Microsoft has issued a critical security update addressing a memory corruption vulnerability in its Scripting Engine, detailed under CVE-2025-30397, as part of the May Patch Tuesday updates. This flaw can lead to unauthorized remote code execution, and it is of particular concern due to its use of type confusion—a programming error classified under CWE-843. The vulnerability is activated when a user navigates to a specially crafted URL in Microsoft Edge while using Internet Explorer Mode, resulting in complete system compromise and affecting the confidentiality, integrity, and availability of affected Windows systems.

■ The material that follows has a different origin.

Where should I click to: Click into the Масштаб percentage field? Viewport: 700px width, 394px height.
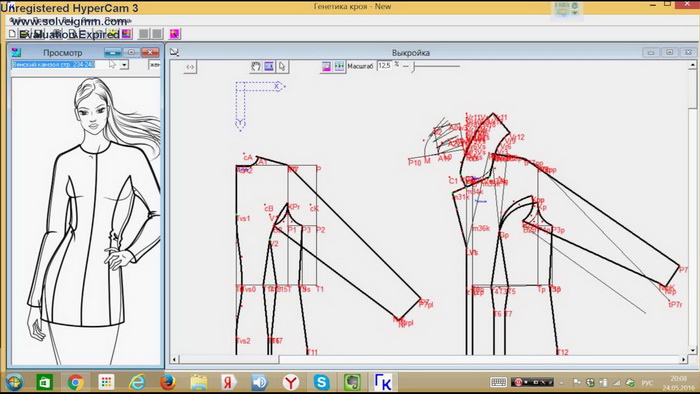(384, 66)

Microsoft’s Scripting Engine mishandles resource access through incompatible types, exposing legacy components still present in many Windows environments. Although several conditions must be met for exploitation—including user interaction and specific configurations—the high risk associated with this vulnerability is underscored by reports of in-the-wild exploitation. This vulnerability is significant among the 72 others addressed this month due to its potential for full remote system control.
To mitigate this threat, patches are now available for all supported Windows versions, and Microsoft recommends the immediate application of these updates to reduce risk. Organizations should consider disabling Internet Explorer Mode to further decrease exposure. Ongoing reliance on outdated components highlights the need for regular system updates and awareness of network-based attack strategies. As cyber threats continue to evolve, staying vigilant and maintaining timely updates remain crucial.